Com contrarrazões, vieram os autos conclusos para julgamento.

VOTO

É impositiva a manutenção do decidido na origem, pois, na esteira do disposto no artigo 373, inciso I, do CPC/2015, lograram os demandantes comprovaram a conduta ilícita da requerida.

Com efeito, a conduta da ré causa, inclusive, perplexidade.Veja-se, afinal, que o cancelamento do voo aprazado para o dia 19/03/2020 teria se dado em virtude de supostas dificuldades operacionais decorrentes do coronavírus, daí porque incompreensível que os autores, ao fim e ao cabo, tenham se vistos obrigados a comprar novas passagens na mesma empresa requerida, para viajar de Portugal ao Brasil, no dia 20/03/2020 (EVENTO 1 OUTROS 8).

Nesse passo, é evidente não ter a requerida cumprido com suas obrigações contratuais, tampouco prestado assistência adequada.

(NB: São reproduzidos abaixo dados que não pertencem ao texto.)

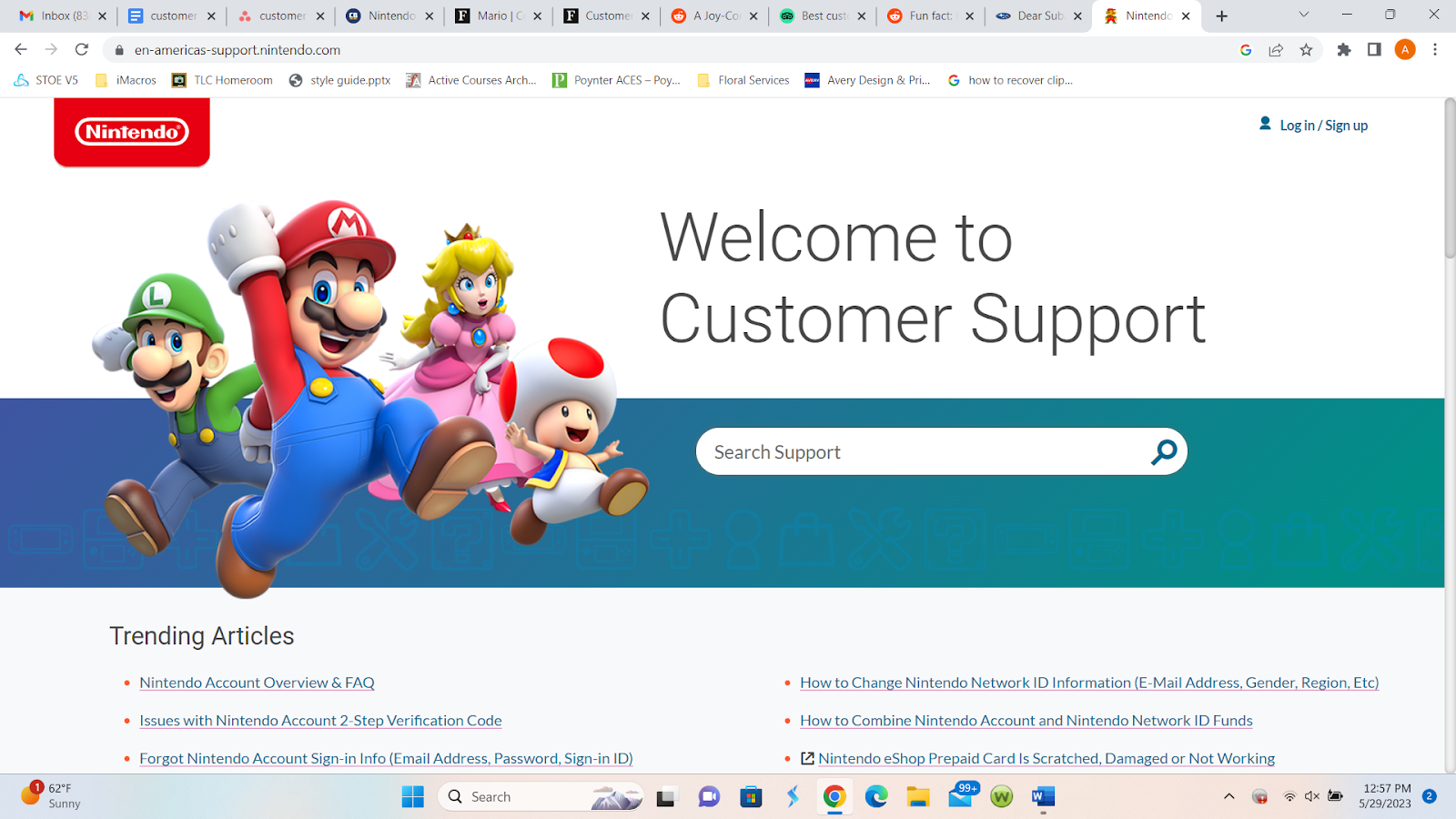The width and height of the screenshot is (1456, 819).
Task: Bookmark this page with star icon
Action: click(1306, 50)
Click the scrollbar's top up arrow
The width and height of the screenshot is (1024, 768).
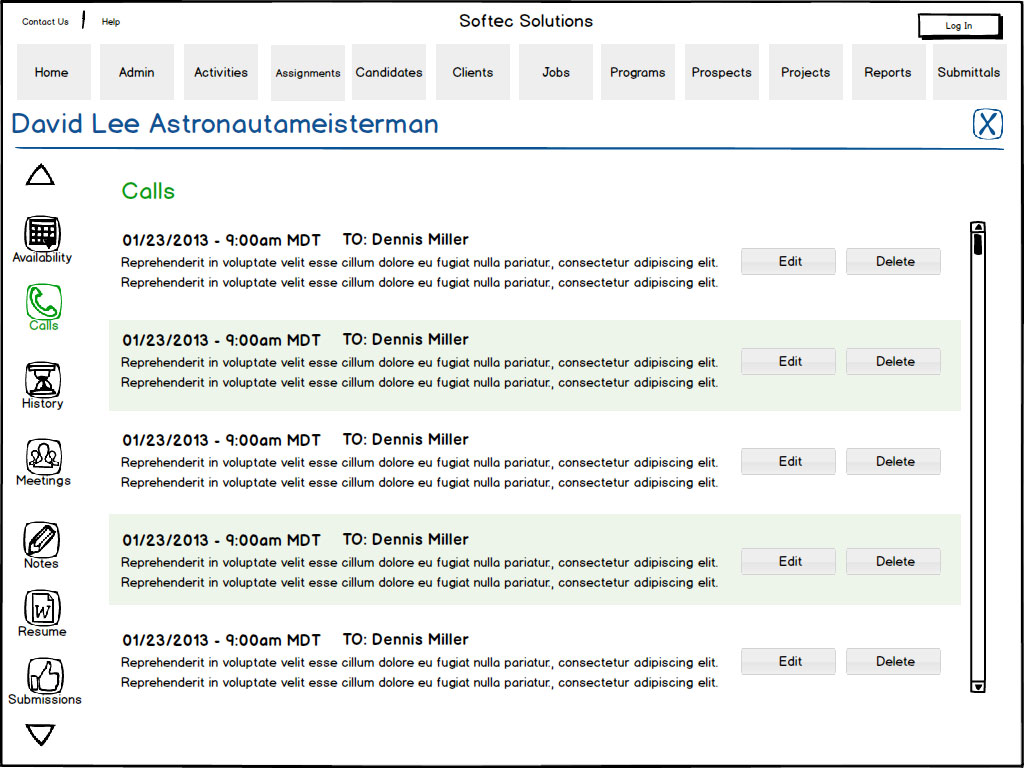978,227
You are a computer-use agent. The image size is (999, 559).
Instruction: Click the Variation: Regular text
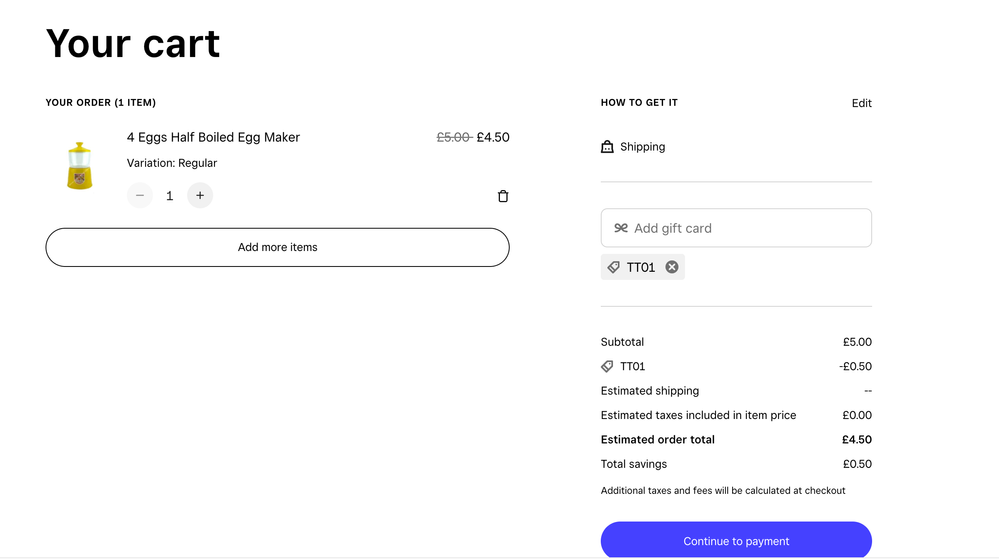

De fato, não houve mera comunicação sobre alteração do horário do voo, mas efetivo cancelamento da viagem aprazada para 19/03/2020 e ausência de realocação dos passageiros em outra aeronave, o que somente foi possível, aliás, em virtude da ação dos próprios demandantes.

No mesmo sentido, consequentemente, é cabível a reparação fixada a título de danos morais, a qual atende às diretrizes do artigo 944 do CC/2002. Deveras, a negligência da requerida, na presente hipótese, revelou-se considerável, na medida em que comunicado o cancelamento do voo dos demandantes em 18/03/2020 sem que a eles fosse ofertada alternativa (EVENTO 1 EMAIL 5), situação essa que os obrigou a adquirir novas passagens para o dia 20/03/2020, e a remanejar seu planejamento inicial.

Da mesma forma, viável o reembolso das quantias despendidas pelos autores, tanto no que tange ao trecho Lisboa-São Paulo, quanto às demais viagens realizadas em território nacional (EVENTO 1 OUTROS 8 E 9). Afinal, essas despesas somente se fizeram necessárias em virtude da conduta desidiosa da demandada, a qual não assegurou aos demandantes que chegassem a seu destino - Porto Alegre - na forma contratada, ou por outros meios, embora estivesse a seu alcance assim proceder - inclusive, no que tange ao trecho internacional, por meio de seuas próprias aeronaves.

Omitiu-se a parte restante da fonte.